__What is expected__
Each record should be copied exactly into the answer, and no picture should go with it.

__Extracted records__
▬▬▬▬▬▬

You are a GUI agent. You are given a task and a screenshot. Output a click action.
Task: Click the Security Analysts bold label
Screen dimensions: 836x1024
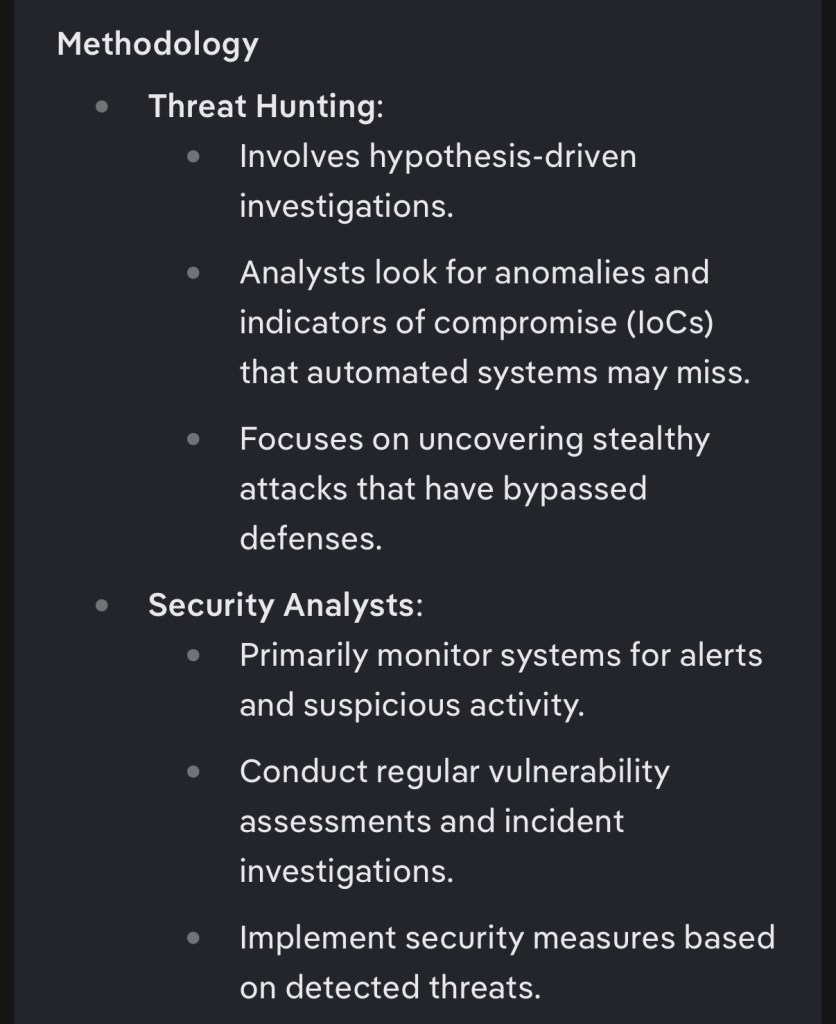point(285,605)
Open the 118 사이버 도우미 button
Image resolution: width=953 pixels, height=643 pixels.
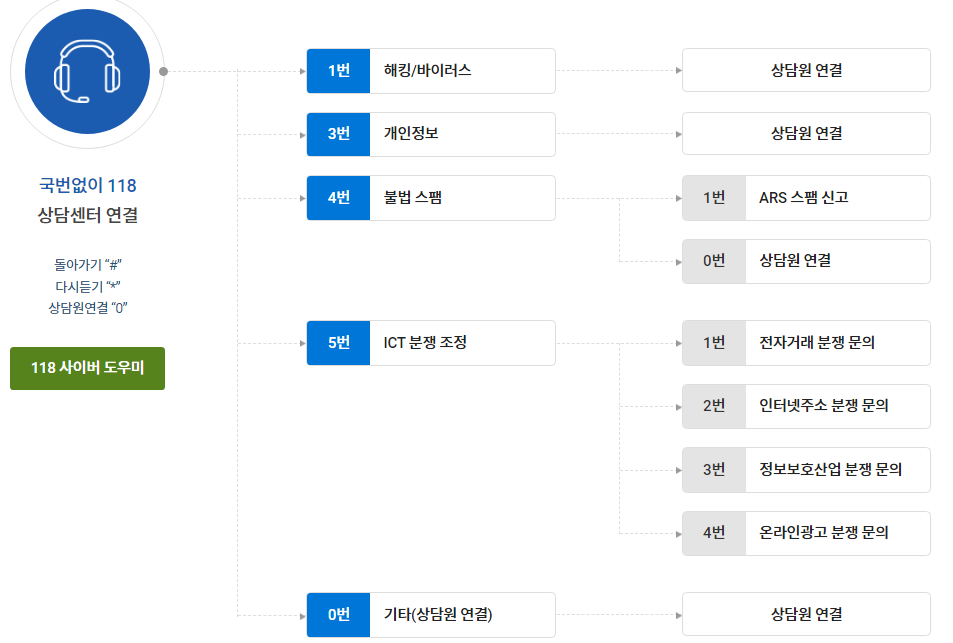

▬▬▬▬▬▬

__Answer to the exercise__
You are a GUI agent. You are given a task and a screenshot. Output a click action.
Task: Click the Security Analysts bold label
Screen dimensions: 836x1024
point(285,605)
Open the 118 사이버 도우미 button
Image resolution: width=953 pixels, height=643 pixels.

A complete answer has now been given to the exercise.